Tryphon Kin-Kiey Mulumba, lui, va plus loin. « Je jure que jamais je me serais rendu coupable de quoi que ce soit. Je jure que jamais je me serais trouvé avec une machine à voter, ni l’un des miens. La Céni doit apporter le moindre début de preuve ». Et de menacer : « J’attaque devant les tribunaux du pays cette décision en demandant à la Céni de m’apporter le premier élément de preuve sur qui m’aurait donné une machine à voter, quand je l’aurais utilisée, où on l’aurait trouvée ».

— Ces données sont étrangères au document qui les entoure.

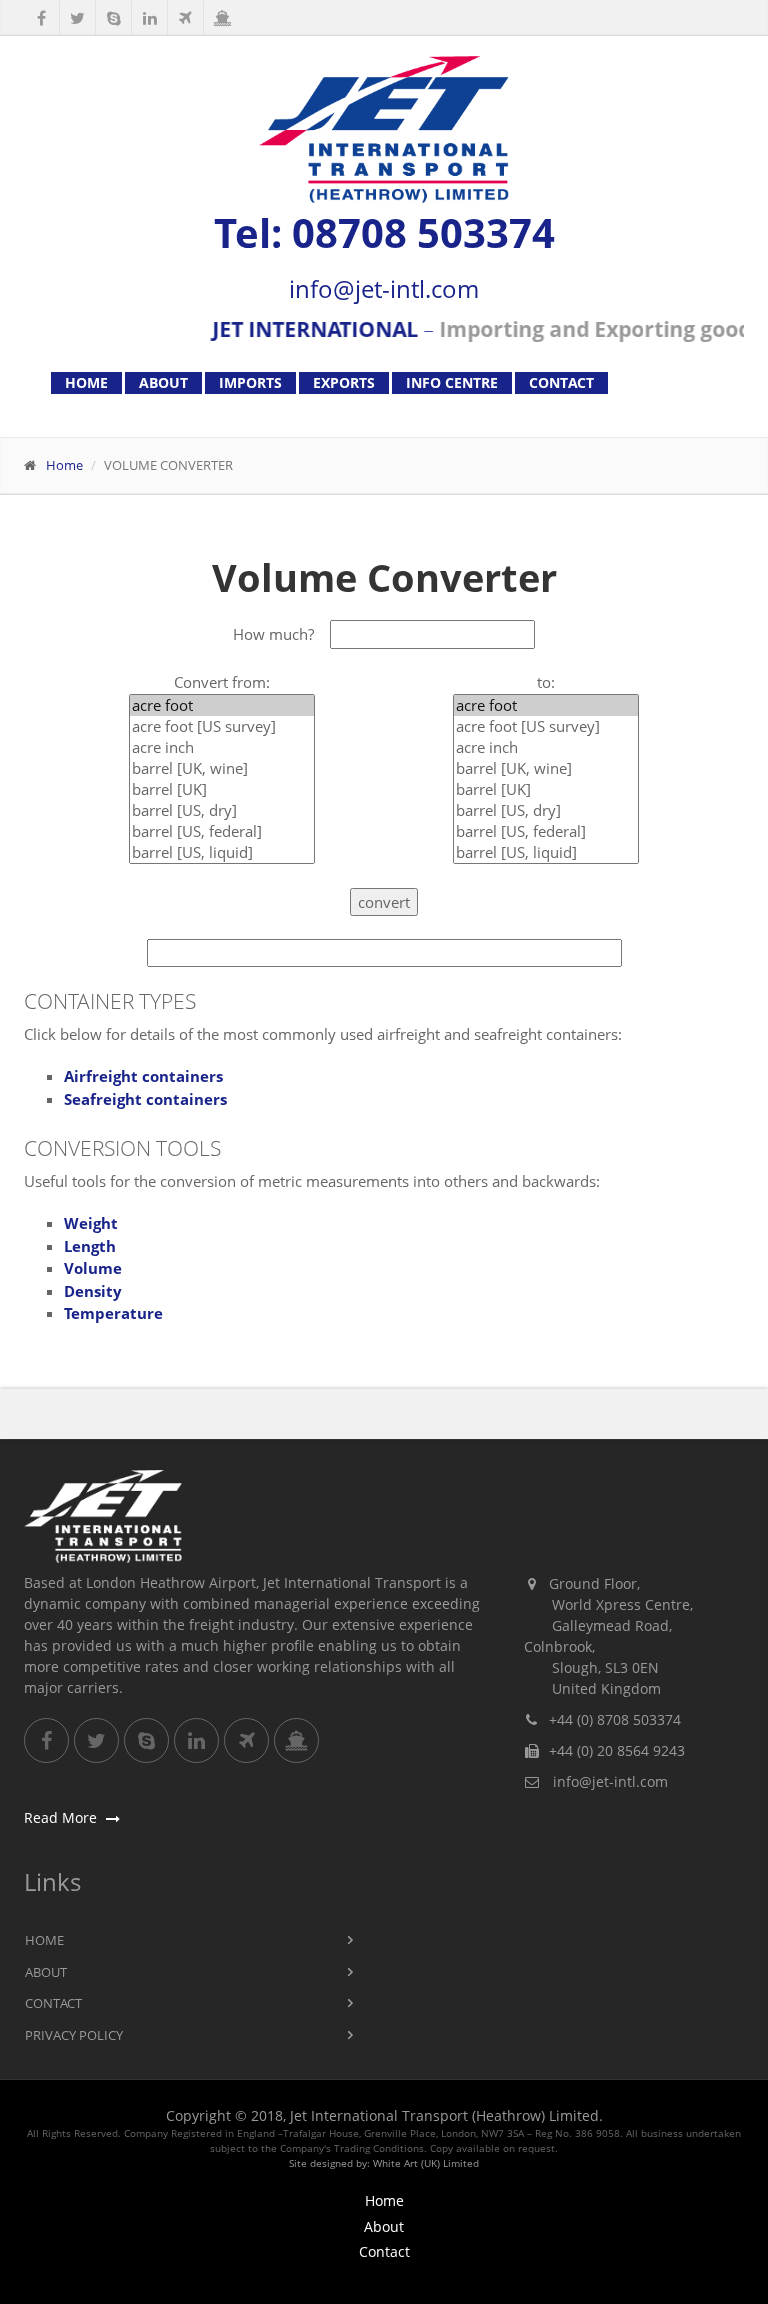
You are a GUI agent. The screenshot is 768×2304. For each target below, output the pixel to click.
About (163, 382)
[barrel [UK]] (222, 789)
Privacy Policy (74, 2035)
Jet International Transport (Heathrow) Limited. (446, 2115)
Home (86, 382)
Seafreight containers (145, 1099)
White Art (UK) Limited (426, 2163)
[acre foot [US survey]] (222, 726)
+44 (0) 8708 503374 (615, 1719)
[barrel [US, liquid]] (222, 852)
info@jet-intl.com (384, 288)
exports (344, 382)
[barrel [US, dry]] (222, 810)
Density (93, 1291)
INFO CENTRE (452, 382)
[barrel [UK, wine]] (222, 768)
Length (90, 1246)
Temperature (113, 1313)
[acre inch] (222, 747)
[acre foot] (222, 705)
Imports (250, 382)
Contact (561, 382)
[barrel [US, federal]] (222, 831)
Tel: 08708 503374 (384, 232)
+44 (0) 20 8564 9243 (617, 1750)
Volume (93, 1268)
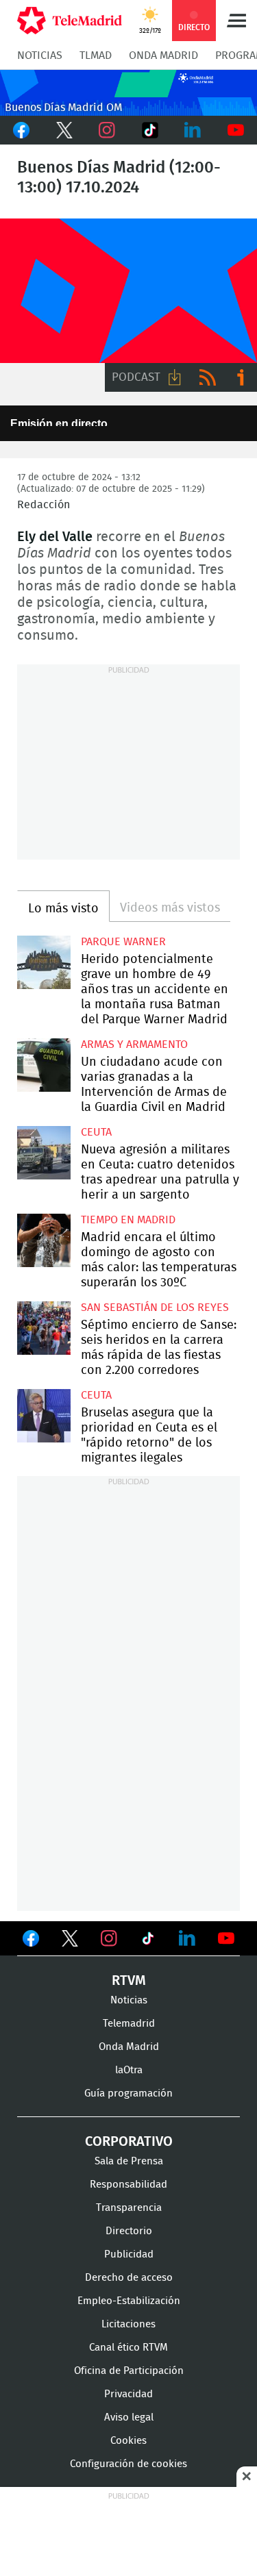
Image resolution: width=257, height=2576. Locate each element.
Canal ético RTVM (128, 2347)
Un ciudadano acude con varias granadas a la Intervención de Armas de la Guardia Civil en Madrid (44, 1065)
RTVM (129, 1981)
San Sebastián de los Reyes (155, 1307)
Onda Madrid (163, 55)
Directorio (129, 2231)
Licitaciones (128, 2324)
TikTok (150, 130)
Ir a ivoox (240, 377)
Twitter (64, 130)
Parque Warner (123, 941)
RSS (207, 377)
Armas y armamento (134, 1044)
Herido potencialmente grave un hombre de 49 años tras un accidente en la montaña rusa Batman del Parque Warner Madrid (44, 962)
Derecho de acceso (129, 2278)
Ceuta (96, 1132)
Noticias (39, 55)
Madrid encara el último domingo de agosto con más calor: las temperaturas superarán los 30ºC (44, 1240)
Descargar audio (174, 377)
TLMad (95, 55)
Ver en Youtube (226, 1938)
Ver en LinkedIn (187, 1938)
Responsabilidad (128, 2184)
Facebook (21, 130)
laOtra (129, 2070)
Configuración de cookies (128, 2464)
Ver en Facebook (31, 1941)
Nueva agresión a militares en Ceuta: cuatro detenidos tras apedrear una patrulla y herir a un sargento (44, 1152)
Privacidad (128, 2394)
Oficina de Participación (129, 2371)
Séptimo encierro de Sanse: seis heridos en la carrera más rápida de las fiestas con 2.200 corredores (44, 1328)
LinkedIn (193, 130)
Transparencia (129, 2208)
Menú (236, 20)
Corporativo (129, 2142)
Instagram (107, 130)
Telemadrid (129, 2023)
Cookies (128, 2441)
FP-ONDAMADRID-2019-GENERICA (128, 290)
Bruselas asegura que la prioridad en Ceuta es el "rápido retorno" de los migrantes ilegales (44, 1415)
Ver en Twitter (70, 1941)
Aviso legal (129, 2417)
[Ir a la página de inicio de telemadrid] (69, 20)
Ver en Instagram (109, 1938)
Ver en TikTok (148, 1941)
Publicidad (129, 2254)
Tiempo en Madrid (128, 1219)
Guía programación (128, 2093)
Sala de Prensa (129, 2161)
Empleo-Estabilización (128, 2301)
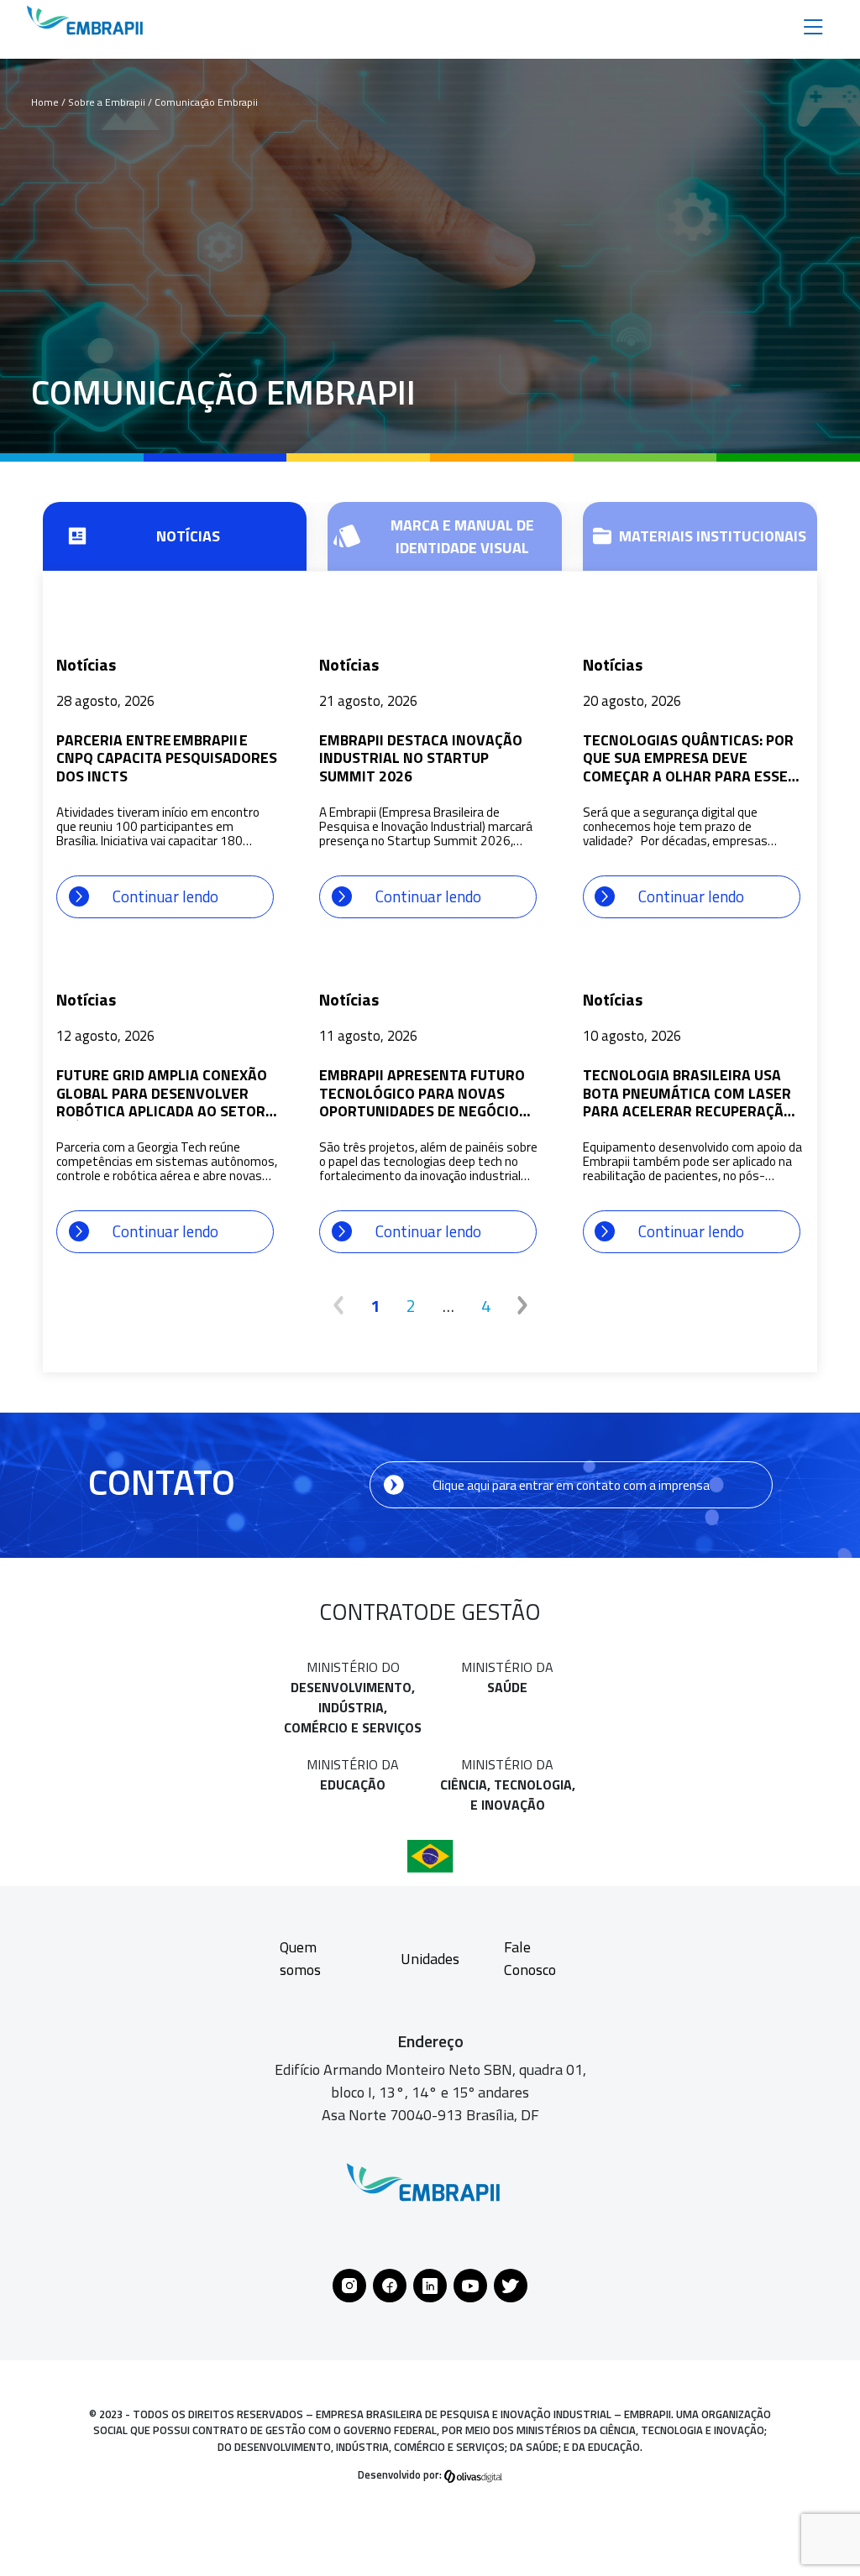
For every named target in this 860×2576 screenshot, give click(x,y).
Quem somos (300, 1958)
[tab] (175, 536)
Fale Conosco (530, 1958)
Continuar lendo (165, 896)
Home (45, 102)
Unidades (430, 1958)
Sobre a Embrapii (108, 102)
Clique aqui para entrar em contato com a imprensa (571, 1485)
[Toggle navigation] (813, 25)
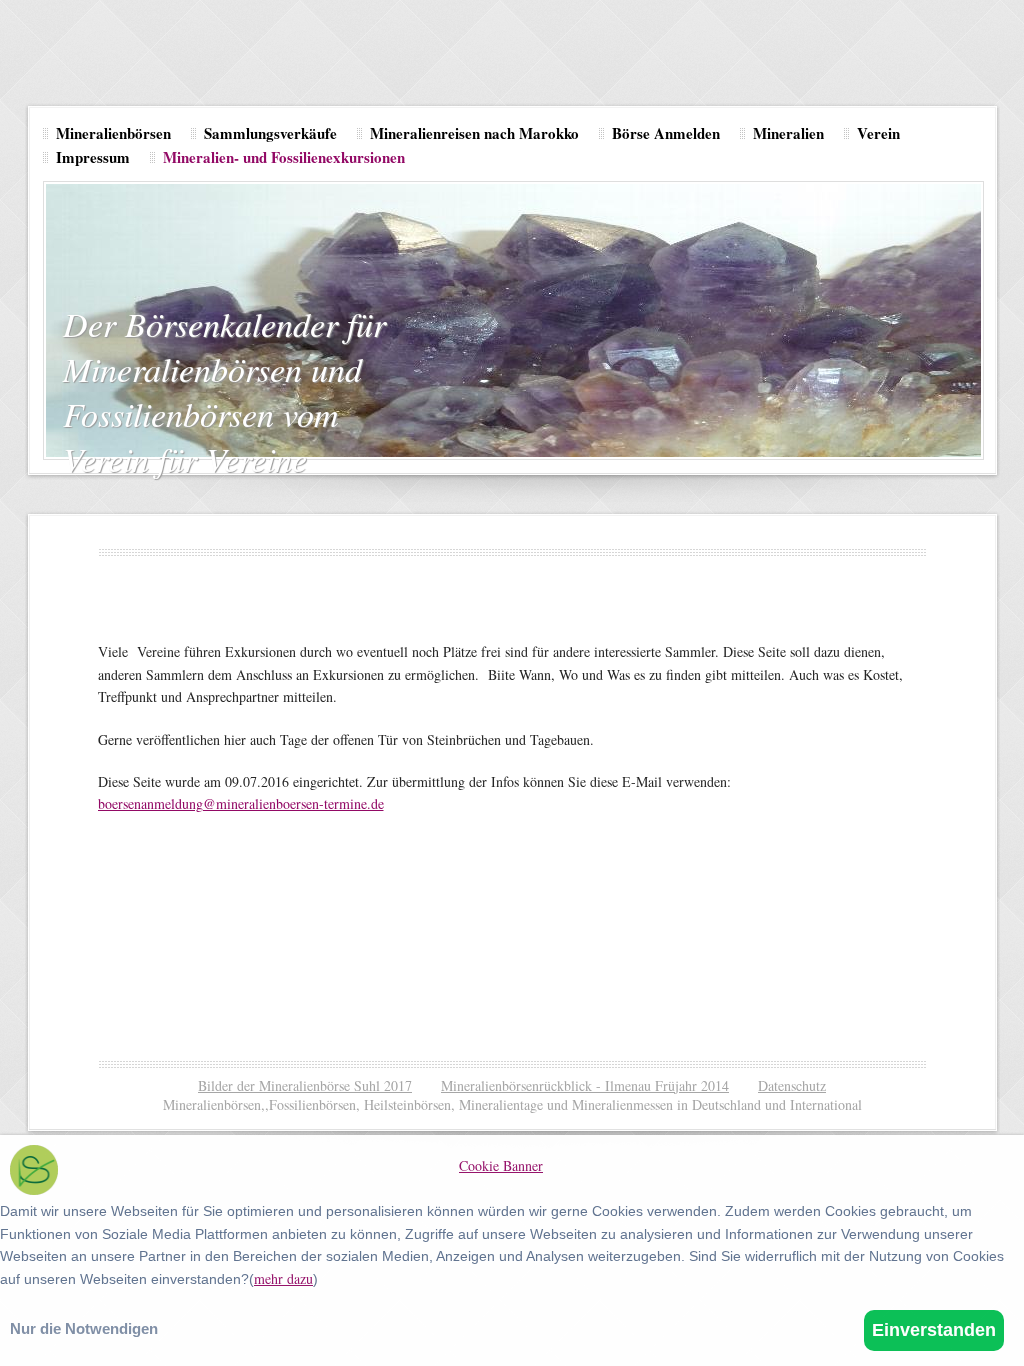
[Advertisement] (462, 923)
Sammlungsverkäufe (270, 133)
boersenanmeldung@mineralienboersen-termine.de (241, 803)
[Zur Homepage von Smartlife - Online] (34, 1172)
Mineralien (788, 133)
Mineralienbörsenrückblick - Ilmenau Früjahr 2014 (585, 1085)
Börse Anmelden (666, 133)
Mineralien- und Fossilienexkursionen (284, 157)
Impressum (93, 157)
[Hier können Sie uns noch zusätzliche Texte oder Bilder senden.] (462, 962)
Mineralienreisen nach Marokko (474, 133)
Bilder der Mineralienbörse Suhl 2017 (305, 1085)
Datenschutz (792, 1085)
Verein (878, 133)
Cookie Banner (501, 1165)
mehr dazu (283, 1278)
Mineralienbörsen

L’opposition attaque la Céni
Pendant que les candidats de la mouvance tentent tant bien que mal de se justifier, l’opposition, elle, plus que jamais, se braque. À l’occasion d’un point de presse qu’ils ont animé, ce samedi, les leaders de l’opposition – Martin Fayulu, Moïse Katumbi, Denis Mukwege, Seth Kikuni et autres – ont qualifié le scrutin du 20 décembre de « simulacre d’élection ». Pour eux, le président de la Céni devrait être immédiatement traduit devant la justice tout comme les autres acteurs de la fraude, et le scrutin annulé dans sa totalité.
Puisque pour Martin Fayulu, qui a lu la déclaration commune, le principal responsable du chaos électoral du 20 décembre n’est que le président de la Céni, Denis Kadima. « Après avoir refusé l’audit du fichier électoral, Denis Kadima est dans la même logique, aujourd’hui, de se soustraire à une commission d’enquête indépendante, qui va déterminer sa propre implication ainsi que celle de tous ses complices dans la fraude et la tricherie électorales que nous avons toujours dénoncées et qui viennent d’être démontrées à la face du monde », soutient le candidat.
La publication de la liste des 82 candidats cités comme responsables d’actes frauduleux est, selon Martin Fayulu, la preuve que la fraude s’est généralisée sur tout le territoire dans le cadre de ces élections. Et l’opposant de faire observer que « les bénéficiaires des machines à voter sont tous globalement de la même famille politique de Monsieur Tshisekedi et ont des statuts étatiques ». Sur cette base, il ne comprend pas que la Céni en vienne à la conclusion selon laquelle ces irrégularités n’entachent que les Législatives et non pas la Présidentielle.
Soulignant une collusion certaine entre « la famille politique de Monsieur Tshisekedi, les organes de l’État et la Céni », Martin Fayulu conclut : « Cette situation démontre, de manière inévitable, que la Céni, à tous les niveaux, atteste de la tricherie qui a eu lieu. La Céni de Monsieur Kadima a prêté main forte à la tricherie, dès lors que le monopole de la détention des machines à voter relève exclusivement de sa responsabilité ».